Lukács a donc engagé son propre « individu problématique » dans une forme « problématique », l’essai, qui trouve à la fois sa matière et son mouvement dans la nostalgie d’une plénitude perdue et qui vise au salut – l’avant-propos rédigé pour l’édition de 1962 le confirme. Certes, l’essayiste y revient sur quelques affirmations et il y critique sa démarche mais le rappel du contexte où fut conçu La Théorie du roman engage à y voir peut-être une justification autant qu’une palinodie : au moins ne s’y rétracte-t-il pas quant à l’enjeu, pourtant fort singulier, de l’ouvrage. Que celui-ci soit devenu un classique offusque en effet, non seulement sa profonde étrangeté énonciative, mais aussi le caractère incongru de cette précision que le point de départ s’en trouve dans la déclaration de guerre de 1914. Le propos confirme, s’il en est besoin, que La Théorie du roman est un essai au sens défini dans Die Seele und die Formen, c’est-à-dire, suivant une formule de Schlegel citée à la fin de la lettre à Leo Popper, un poème intellectuel (« intellektuelle Gedichte »20) qui prend prétexte du roman pour dérouler une réflexion sur l’époque et, même, tenter d’infléchir pour une part le cours de l’Histoire.

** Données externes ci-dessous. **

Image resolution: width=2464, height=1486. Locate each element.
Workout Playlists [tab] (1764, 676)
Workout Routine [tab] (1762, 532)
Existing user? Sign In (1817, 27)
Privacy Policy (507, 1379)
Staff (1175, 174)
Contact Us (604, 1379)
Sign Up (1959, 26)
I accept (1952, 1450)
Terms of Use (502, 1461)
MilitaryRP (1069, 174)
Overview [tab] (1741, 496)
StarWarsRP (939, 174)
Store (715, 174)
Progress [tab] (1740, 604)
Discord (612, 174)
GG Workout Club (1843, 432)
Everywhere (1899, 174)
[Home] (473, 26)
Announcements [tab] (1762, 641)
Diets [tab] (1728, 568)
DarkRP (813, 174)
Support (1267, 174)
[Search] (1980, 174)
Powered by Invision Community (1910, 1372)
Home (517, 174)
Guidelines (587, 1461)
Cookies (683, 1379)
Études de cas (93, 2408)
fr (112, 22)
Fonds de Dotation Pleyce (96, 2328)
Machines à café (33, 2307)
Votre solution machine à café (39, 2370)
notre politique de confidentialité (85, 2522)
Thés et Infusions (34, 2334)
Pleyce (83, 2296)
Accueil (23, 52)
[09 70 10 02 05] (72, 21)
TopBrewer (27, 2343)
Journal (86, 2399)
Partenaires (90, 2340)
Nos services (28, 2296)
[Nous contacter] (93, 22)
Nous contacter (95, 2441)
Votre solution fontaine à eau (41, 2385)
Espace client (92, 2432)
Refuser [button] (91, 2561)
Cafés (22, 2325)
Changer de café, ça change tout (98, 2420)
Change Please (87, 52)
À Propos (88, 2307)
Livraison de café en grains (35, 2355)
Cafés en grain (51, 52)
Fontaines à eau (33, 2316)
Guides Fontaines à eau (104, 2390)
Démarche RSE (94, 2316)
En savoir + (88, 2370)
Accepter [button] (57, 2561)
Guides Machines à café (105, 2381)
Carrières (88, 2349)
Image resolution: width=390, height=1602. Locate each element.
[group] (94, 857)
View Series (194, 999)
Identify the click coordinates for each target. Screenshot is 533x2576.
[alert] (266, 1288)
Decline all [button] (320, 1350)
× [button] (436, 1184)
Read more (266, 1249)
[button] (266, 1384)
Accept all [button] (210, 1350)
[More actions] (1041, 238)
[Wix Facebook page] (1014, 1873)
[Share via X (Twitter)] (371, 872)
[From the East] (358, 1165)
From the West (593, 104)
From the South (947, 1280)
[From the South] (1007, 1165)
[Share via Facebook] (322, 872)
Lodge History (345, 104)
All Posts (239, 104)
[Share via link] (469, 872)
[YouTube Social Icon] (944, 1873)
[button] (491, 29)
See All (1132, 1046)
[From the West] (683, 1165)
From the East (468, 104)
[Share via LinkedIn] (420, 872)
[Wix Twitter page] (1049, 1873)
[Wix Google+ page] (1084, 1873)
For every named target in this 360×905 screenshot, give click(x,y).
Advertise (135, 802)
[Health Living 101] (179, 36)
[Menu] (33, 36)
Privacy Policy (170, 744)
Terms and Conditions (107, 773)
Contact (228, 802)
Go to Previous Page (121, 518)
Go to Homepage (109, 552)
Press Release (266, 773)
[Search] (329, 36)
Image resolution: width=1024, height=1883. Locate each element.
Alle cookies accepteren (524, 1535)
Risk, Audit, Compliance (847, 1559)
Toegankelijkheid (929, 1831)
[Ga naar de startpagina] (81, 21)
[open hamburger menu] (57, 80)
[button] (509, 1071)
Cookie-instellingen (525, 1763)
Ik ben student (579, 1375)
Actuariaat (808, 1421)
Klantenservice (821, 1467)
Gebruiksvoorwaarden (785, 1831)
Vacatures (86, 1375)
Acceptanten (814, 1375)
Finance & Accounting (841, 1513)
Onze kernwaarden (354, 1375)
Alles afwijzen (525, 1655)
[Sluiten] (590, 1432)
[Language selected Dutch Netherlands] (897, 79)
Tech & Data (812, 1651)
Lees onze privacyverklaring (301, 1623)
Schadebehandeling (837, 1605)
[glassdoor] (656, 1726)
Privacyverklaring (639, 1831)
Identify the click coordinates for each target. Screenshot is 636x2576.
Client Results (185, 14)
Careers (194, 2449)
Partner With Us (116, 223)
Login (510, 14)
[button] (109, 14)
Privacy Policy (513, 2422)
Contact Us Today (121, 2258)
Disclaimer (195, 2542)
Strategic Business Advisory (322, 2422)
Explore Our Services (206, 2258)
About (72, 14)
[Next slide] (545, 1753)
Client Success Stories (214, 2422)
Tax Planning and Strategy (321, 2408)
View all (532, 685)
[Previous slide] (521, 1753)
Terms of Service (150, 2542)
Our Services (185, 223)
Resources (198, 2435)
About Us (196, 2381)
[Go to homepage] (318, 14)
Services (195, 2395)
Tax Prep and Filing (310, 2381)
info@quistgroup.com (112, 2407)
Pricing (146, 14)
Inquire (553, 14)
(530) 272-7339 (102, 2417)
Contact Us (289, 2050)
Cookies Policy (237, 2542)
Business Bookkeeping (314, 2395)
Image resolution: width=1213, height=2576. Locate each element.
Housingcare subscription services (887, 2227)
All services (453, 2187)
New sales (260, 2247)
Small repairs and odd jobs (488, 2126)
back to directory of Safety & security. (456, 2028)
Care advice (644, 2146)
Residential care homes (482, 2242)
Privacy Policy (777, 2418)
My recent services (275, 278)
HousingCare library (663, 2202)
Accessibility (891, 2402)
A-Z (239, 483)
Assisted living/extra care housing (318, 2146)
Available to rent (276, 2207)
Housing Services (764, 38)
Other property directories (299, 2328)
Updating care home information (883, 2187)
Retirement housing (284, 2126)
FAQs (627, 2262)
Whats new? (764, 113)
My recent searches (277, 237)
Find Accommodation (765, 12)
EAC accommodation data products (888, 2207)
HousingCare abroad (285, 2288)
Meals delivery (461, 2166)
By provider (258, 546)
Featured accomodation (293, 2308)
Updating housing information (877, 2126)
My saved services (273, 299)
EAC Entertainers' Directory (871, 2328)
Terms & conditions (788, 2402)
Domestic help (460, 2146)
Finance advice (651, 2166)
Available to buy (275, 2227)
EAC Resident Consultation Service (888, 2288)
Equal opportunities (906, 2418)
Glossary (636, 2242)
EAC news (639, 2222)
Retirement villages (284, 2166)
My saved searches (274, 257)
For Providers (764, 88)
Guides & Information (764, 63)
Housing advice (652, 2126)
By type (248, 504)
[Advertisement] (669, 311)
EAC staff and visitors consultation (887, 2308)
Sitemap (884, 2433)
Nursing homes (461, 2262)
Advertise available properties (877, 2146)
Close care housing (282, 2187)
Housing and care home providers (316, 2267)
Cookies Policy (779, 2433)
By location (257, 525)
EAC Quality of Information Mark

Ce qui paraît avoir retenu l’attention, scandalisée, de Lukács au moment de la déclaration de guerre tenait à certain emploi du mot « héroïsme », devenu particulièrement hasardeux dès lors que tout dénonçait alors la crise historique et morale la plus profonde, la plus incompatible avec l’esprit épique auquel s’attache primitivement la notion d’héroïsme. Cet avant-propos constitue le parachèvement de l’œuvre : le vieux Lukács, en avançant que le jeune Lukács a autrefois erré, confirme l’homologie établie plus haut entre la dialectique du roman, celle du personnage et celle du lecteur, également lancés à la poursuite d’un sens qui modifie les conditions socio-historiques dont ils sont par définition captifs. La Théorie du roman ne prétendait donc pas exactement à dire le roman, mais à faire le monde ; sa valeur ne devait pas se réserver dans quelque aptitude à énoncer un discours de vérité quant à un objet particulier, le roman, mais elle était essentiellement performative. C’était un portrait de l’auteur en héros « problématique » de la pensée.
Georg Lukács, Die Theorie des Romans. Ein geschichtsphilosophischer Versuchüber die Formen der großen Epik, Berlin, Paul Cassirer, 1920, p. 9.
« Das ästhetische Problem, die Verwandlung von Stimmung und Reflexion, von Lyrismus und Psychologie in echt epische Ausdrucksmittel, konzentriert sich deshalb um das ethische Grundproblem, um die Frage der notwendigen und möglichen Tat », ibid., p. 121.
Ce mot, emprunté à Friedrich Schiller (Über naive und sentimentalische Dichtung, 1795), à l’endroit de qui Lukács reconnaîtra une dette en 1935 par la composition de Zur Ästhetik Schillers.
Die Seele und die Formen, Berlin, Egon Fleischel, 1911, p. 33.